__REQUIREMENTS__:
Copy each of the following records line for line, changing nothing.

__SOURCE DATA__:
<<<<

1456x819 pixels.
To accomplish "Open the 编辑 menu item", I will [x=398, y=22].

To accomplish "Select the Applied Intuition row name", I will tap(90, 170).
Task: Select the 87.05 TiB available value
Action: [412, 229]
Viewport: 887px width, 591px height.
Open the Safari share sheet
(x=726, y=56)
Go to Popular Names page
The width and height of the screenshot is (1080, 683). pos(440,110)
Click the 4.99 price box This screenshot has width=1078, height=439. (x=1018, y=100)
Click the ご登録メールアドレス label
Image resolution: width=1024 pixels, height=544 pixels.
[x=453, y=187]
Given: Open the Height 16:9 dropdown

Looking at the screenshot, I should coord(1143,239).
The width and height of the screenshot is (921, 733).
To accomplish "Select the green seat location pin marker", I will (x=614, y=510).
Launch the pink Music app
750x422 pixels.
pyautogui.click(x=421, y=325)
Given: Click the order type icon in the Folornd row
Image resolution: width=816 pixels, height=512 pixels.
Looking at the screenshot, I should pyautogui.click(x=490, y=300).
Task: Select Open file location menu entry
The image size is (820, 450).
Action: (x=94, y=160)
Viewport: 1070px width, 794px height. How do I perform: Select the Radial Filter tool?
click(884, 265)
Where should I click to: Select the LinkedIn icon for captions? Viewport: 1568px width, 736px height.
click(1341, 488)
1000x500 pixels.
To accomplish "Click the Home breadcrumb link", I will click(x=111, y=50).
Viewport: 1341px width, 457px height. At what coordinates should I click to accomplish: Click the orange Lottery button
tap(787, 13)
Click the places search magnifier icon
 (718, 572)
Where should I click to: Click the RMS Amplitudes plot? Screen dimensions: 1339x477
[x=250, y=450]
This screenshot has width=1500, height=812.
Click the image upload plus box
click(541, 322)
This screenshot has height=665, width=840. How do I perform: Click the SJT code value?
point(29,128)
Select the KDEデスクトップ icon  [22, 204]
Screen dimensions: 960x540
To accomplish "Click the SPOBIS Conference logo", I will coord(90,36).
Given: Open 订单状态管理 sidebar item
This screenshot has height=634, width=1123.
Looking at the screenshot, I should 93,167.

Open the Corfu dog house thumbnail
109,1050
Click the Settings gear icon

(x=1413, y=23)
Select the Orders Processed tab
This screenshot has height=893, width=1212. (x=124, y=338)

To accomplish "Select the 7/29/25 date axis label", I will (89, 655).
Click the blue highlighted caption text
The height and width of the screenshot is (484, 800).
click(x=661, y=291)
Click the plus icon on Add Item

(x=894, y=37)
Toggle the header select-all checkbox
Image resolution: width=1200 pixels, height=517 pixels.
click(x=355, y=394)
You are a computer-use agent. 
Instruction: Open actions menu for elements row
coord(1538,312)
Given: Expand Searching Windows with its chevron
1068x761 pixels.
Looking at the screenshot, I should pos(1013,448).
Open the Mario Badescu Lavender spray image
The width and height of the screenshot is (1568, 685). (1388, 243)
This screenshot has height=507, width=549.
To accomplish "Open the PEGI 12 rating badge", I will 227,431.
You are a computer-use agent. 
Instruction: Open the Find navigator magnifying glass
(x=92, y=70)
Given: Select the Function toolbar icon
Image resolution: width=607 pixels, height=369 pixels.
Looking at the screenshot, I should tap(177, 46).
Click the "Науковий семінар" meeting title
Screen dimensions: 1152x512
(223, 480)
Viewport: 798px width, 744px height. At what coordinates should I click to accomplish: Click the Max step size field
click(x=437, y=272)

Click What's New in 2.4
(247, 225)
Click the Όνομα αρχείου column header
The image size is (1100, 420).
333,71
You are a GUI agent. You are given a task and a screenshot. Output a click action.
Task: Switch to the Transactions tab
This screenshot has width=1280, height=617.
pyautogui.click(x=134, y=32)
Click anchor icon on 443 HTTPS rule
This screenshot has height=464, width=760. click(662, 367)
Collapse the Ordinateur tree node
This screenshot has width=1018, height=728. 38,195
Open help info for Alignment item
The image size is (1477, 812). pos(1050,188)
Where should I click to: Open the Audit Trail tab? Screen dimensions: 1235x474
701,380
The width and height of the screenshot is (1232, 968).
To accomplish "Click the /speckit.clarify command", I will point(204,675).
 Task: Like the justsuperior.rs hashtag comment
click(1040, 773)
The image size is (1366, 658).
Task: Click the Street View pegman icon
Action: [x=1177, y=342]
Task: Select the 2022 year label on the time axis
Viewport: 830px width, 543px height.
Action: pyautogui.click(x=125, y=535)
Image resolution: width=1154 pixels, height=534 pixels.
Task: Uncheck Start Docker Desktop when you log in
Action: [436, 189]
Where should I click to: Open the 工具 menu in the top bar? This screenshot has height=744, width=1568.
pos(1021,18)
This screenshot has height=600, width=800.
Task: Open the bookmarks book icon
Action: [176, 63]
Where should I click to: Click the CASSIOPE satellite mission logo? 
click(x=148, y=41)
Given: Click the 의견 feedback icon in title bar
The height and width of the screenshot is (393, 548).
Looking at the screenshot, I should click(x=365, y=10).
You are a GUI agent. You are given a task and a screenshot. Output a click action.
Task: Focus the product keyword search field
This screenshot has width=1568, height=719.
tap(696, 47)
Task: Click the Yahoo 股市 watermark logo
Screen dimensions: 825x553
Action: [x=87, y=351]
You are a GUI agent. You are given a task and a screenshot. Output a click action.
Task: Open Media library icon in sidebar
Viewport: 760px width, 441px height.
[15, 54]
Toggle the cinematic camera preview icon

>>>>

__RESPONSE TO THIS TASK__:
1456x819 pixels.
To accomplish "Open the 编辑 menu item", I will [x=398, y=22].

To accomplish "Select the Applied Intuition row name", I will tap(90, 170).
Task: Select the 87.05 TiB available value
Action: [412, 229]
Viewport: 887px width, 591px height.
Open the Safari share sheet
(x=726, y=56)
Go to Popular Names page
The width and height of the screenshot is (1080, 683). pos(440,110)
Click the 4.99 price box This screenshot has width=1078, height=439. (x=1018, y=100)
Click the ご登録メールアドレス label
Image resolution: width=1024 pixels, height=544 pixels.
[x=453, y=187]
Given: Open the Height 16:9 dropdown

Looking at the screenshot, I should coord(1143,239).
The width and height of the screenshot is (921, 733).
To accomplish "Select the green seat location pin marker", I will (x=614, y=510).
Launch the pink Music app
750x422 pixels.
pyautogui.click(x=421, y=325)
Given: Click the order type icon in the Folornd row
Image resolution: width=816 pixels, height=512 pixels.
Looking at the screenshot, I should pyautogui.click(x=490, y=300).
Task: Select Open file location menu entry
The image size is (820, 450).
Action: (x=94, y=160)
Viewport: 1070px width, 794px height. How do I perform: Select the Radial Filter tool?
click(884, 265)
Where should I click to: Select the LinkedIn icon for captions? Viewport: 1568px width, 736px height.
click(1341, 488)
1000x500 pixels.
To accomplish "Click the Home breadcrumb link", I will click(x=111, y=50).
Viewport: 1341px width, 457px height. At what coordinates should I click to accomplish: Click the orange Lottery button
tap(787, 13)
Click the places search magnifier icon
 (718, 572)
Where should I click to: Click the RMS Amplitudes plot? Screen dimensions: 1339x477
[x=250, y=450]
This screenshot has width=1500, height=812.
Click the image upload plus box
click(541, 322)
This screenshot has height=665, width=840. How do I perform: Click the SJT code value?
point(29,128)
Select the KDEデスクトップ icon  [22, 204]
Screen dimensions: 960x540
To accomplish "Click the SPOBIS Conference logo", I will coord(90,36).
Given: Open 订单状态管理 sidebar item
This screenshot has height=634, width=1123.
Looking at the screenshot, I should 93,167.

Open the Corfu dog house thumbnail
109,1050
Click the Settings gear icon

(x=1413, y=23)
Select the Orders Processed tab
This screenshot has height=893, width=1212. (x=124, y=338)

To accomplish "Select the 7/29/25 date axis label", I will (89, 655).
Click the blue highlighted caption text
The height and width of the screenshot is (484, 800).
click(x=661, y=291)
Click the plus icon on Add Item

(x=894, y=37)
Toggle the header select-all checkbox
Image resolution: width=1200 pixels, height=517 pixels.
click(x=355, y=394)
You are a computer-use agent. 
Instruction: Open actions menu for elements row
coord(1538,312)
Given: Expand Searching Windows with its chevron
1068x761 pixels.
Looking at the screenshot, I should pos(1013,448).
Open the Mario Badescu Lavender spray image
The width and height of the screenshot is (1568, 685). (1388, 243)
This screenshot has height=507, width=549.
To accomplish "Open the PEGI 12 rating badge", I will 227,431.
You are a computer-use agent. 
Instruction: Open the Find navigator magnifying glass
(x=92, y=70)
Given: Select the Function toolbar icon
Image resolution: width=607 pixels, height=369 pixels.
Looking at the screenshot, I should tap(177, 46).
Click the "Науковий семінар" meeting title
Screen dimensions: 1152x512
(223, 480)
Viewport: 798px width, 744px height. At what coordinates should I click to accomplish: Click the Max step size field
click(x=437, y=272)

Click What's New in 2.4
(247, 225)
Click the Όνομα αρχείου column header
The image size is (1100, 420).
333,71
You are a GUI agent. You are given a task and a screenshot. Output a click action.
Task: Switch to the Transactions tab
This screenshot has width=1280, height=617.
pyautogui.click(x=134, y=32)
Click anchor icon on 443 HTTPS rule
This screenshot has height=464, width=760. click(662, 367)
Collapse the Ordinateur tree node
This screenshot has width=1018, height=728. 38,195
Open help info for Alignment item
The image size is (1477, 812). pos(1050,188)
Where should I click to: Open the Audit Trail tab? Screen dimensions: 1235x474
701,380
The width and height of the screenshot is (1232, 968).
To accomplish "Click the /speckit.clarify command", I will point(204,675).
 Task: Like the justsuperior.rs hashtag comment
click(1040, 773)
The image size is (1366, 658).
Task: Click the Street View pegman icon
Action: [x=1177, y=342]
Task: Select the 2022 year label on the time axis
Viewport: 830px width, 543px height.
Action: pyautogui.click(x=125, y=535)
Image resolution: width=1154 pixels, height=534 pixels.
Task: Uncheck Start Docker Desktop when you log in
Action: [436, 189]
Where should I click to: Open the 工具 menu in the top bar? This screenshot has height=744, width=1568.
pos(1021,18)
This screenshot has height=600, width=800.
Task: Open the bookmarks book icon
Action: [176, 63]
Where should I click to: Click the CASSIOPE satellite mission logo? 
click(x=148, y=41)
Given: Click the 의견 feedback icon in title bar
The height and width of the screenshot is (393, 548).
Looking at the screenshot, I should click(x=365, y=10).
You are a GUI agent. You are given a task and a screenshot. Output a click action.
Task: Focus the product keyword search field
This screenshot has width=1568, height=719.
tap(696, 47)
Task: Click the Yahoo 股市 watermark logo
Screen dimensions: 825x553
Action: [x=87, y=351]
You are a GUI agent. You are given a task and a screenshot. Output a click action.
Task: Open Media library icon in sidebar
Viewport: 760px width, 441px height.
[15, 54]
Toggle the cinematic camera preview icon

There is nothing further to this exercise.